Romo's one of those guys who seems to do really well when it doesn't count, but when it counts, he doesn't get the job done. It's not because he's not smart; it's not because he's not athletic; it's not because he doesn't have ability. He just doesn't do what he needs to do, and I think his performance Sunday was a prime example of that.
He also seemed like he was on edge all night. After his first interception, on a ball intended for Kevin Ogletree, the television cameras captured a contentious back-and-forth between the quarterback and his receiver. That would seem to indicate that Romo was pressing, that he almost didn't want to admit the interception was his fault, even though he did throw a poor ball.
I don't think there's any lack of toughness on this guy's part. I think he has the ability. Romo can win, but being able to win and actually winning are two different things. There's just something lacking in his performance.
I think everybody's puzzled about this guy. Often, when someone is as inconsistent as Romo has been, it's because he's not very bright, but that definitely is not the case with Romo.

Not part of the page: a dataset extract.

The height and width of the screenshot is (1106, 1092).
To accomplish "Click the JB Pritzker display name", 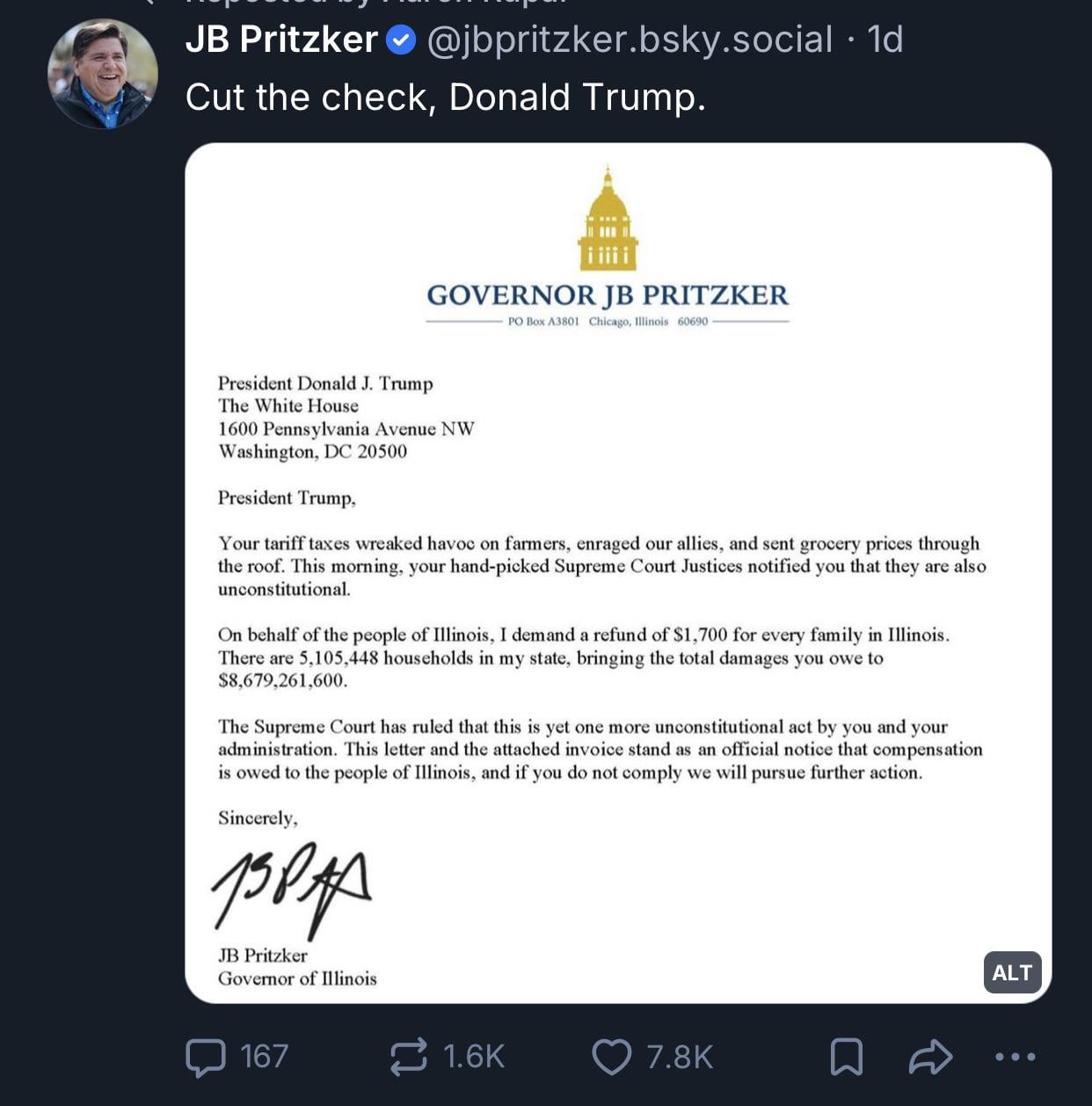I will [x=281, y=40].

I was on the sideline before the Cowboys played the Chicago Bears in Week 4 when Steve Young walked up to me. Here's a guy who was a great quarterback, a quality person who knows what he's talking about. He knows the game of football. And he comes up to me and says, "Hey, Gil -- tell me about Romo." Now, if a guy like Steve Young can't figure Romo out, that says something.

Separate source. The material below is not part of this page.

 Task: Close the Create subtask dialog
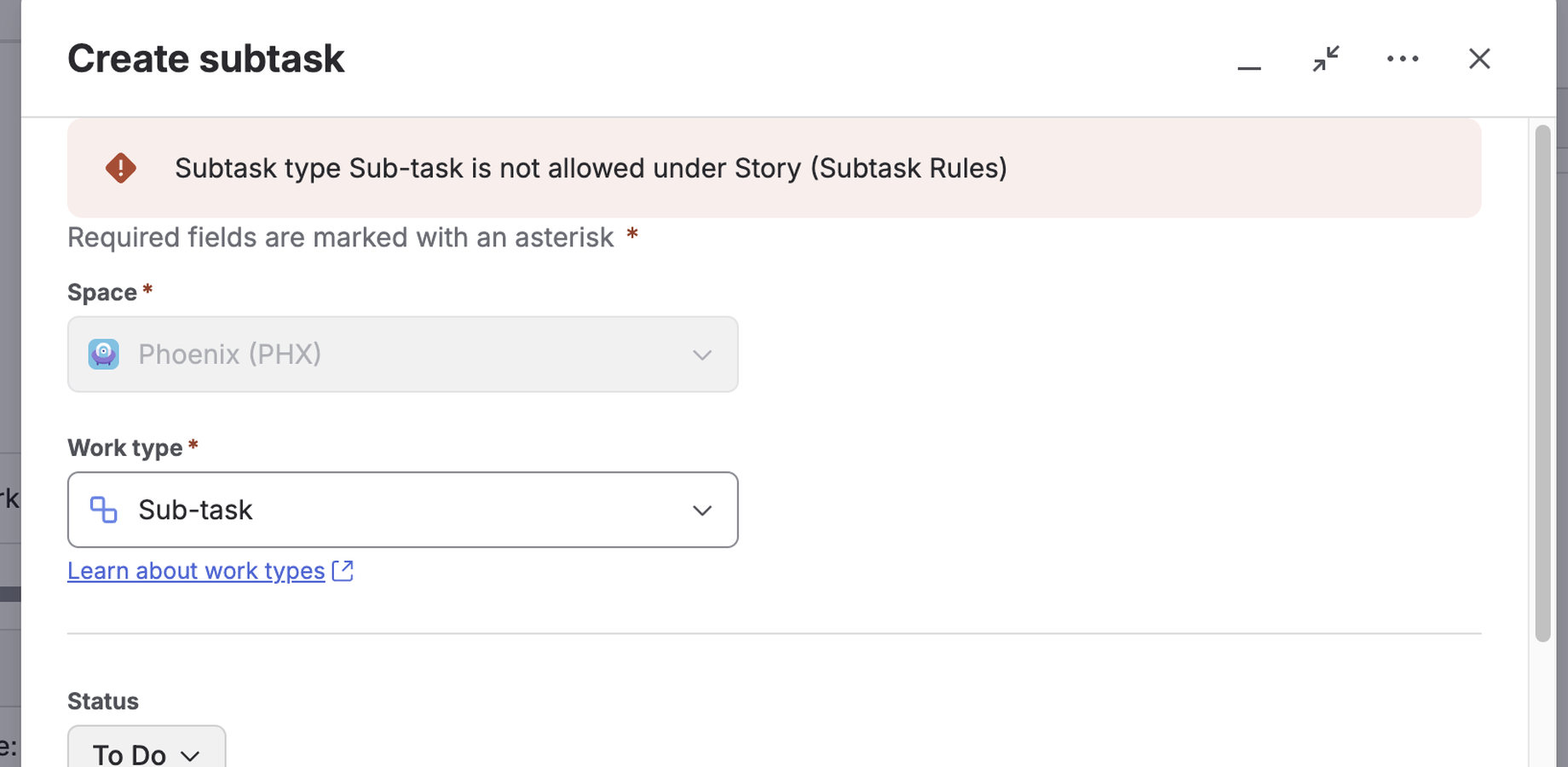(1479, 59)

I don't think the guy's a choker; I really don't. It just seems that if something bad can happen, it's going to happen to Romo. (See: The Week 8 loss to the New York Giants, when Dez Bryant's would-be game-winning touchdown was overturned because his hand was out of bounds.) It's the old Black Cat Theory. He also didn't have a very good offensive line or receiving corps this year.
As someone who's had a quarterback rating of 90 or better every year he's taken significant snaps, Romo offers plenty of promise. He's always offered that. He threw the ball pretty well at the NFL Scouting Combine. He was one of three or four quarterbacks who threw in the drills for other position players, like a coaches' assistant, and he looked pretty good. He was an outstanding high school athlete in Burlington, Wis.

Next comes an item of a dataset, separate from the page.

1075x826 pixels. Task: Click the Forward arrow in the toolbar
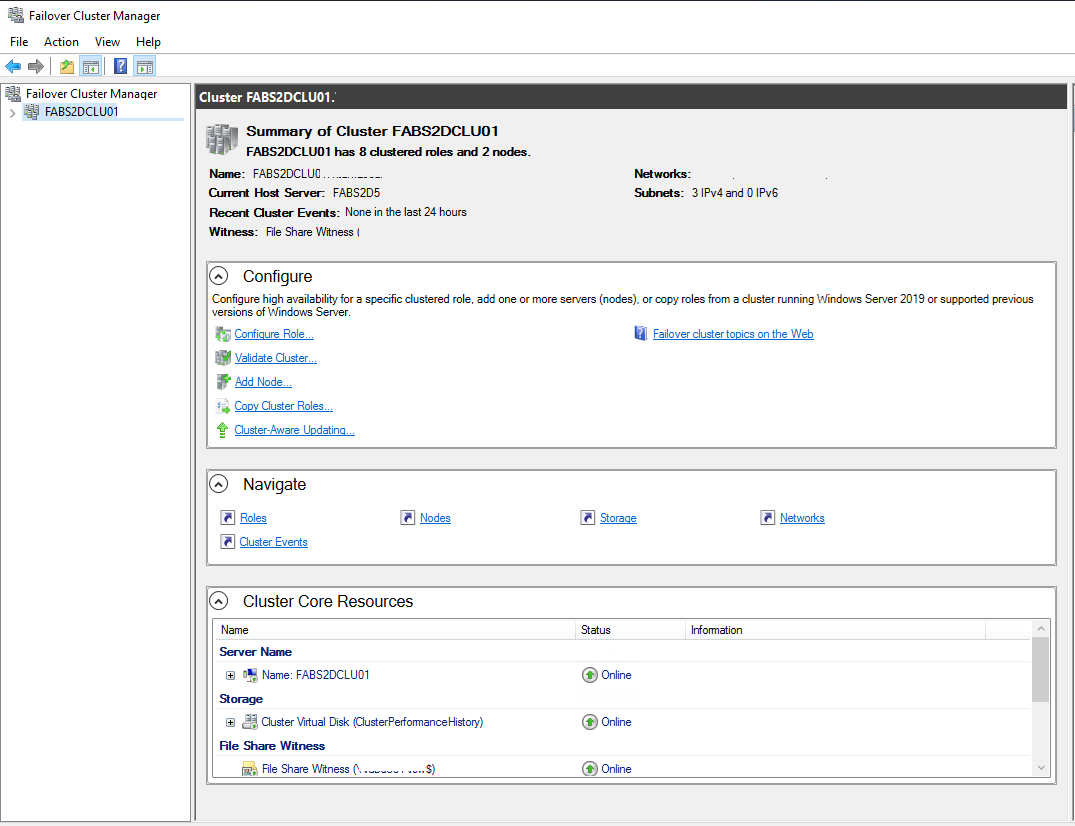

When he first got to Dallas, Reebok gave him a minimal endorsement contract based on my recommendation, because I saw something in him. I looked at him and I saw a future; I saw the possibility that he was going to be much better than just an undrafted free-agent quarterback.
Here's a little history lesson on promising quarterbacks who never pan out: In 1953, the Los Angeles Rams made Rudy Bukich the 24th overall draft pick. Bukich played at USC, and when you watched him, he looked unbelievable. He was a tall guy with an outstanding arm and great accuracy. They used to put helmets on dummy bags 30 yards downfield, and he'd knock them off. However, he never amounted to much in the NFL. Still, he hung around for 14 years, because he had talent. Everybody saw it, and everybody thought they could develop it -- but it never happened. I don't know if that's the case with Romo or not.
I guess everything is always fixable. But I do think that Jason Garrett is pretty good at working with quarterbacks. If Garrett can't fix Romo, that's not a good sign.
I think it's time to trade Romo. You hate to do it, but there's a time when a team has to just cut its losses.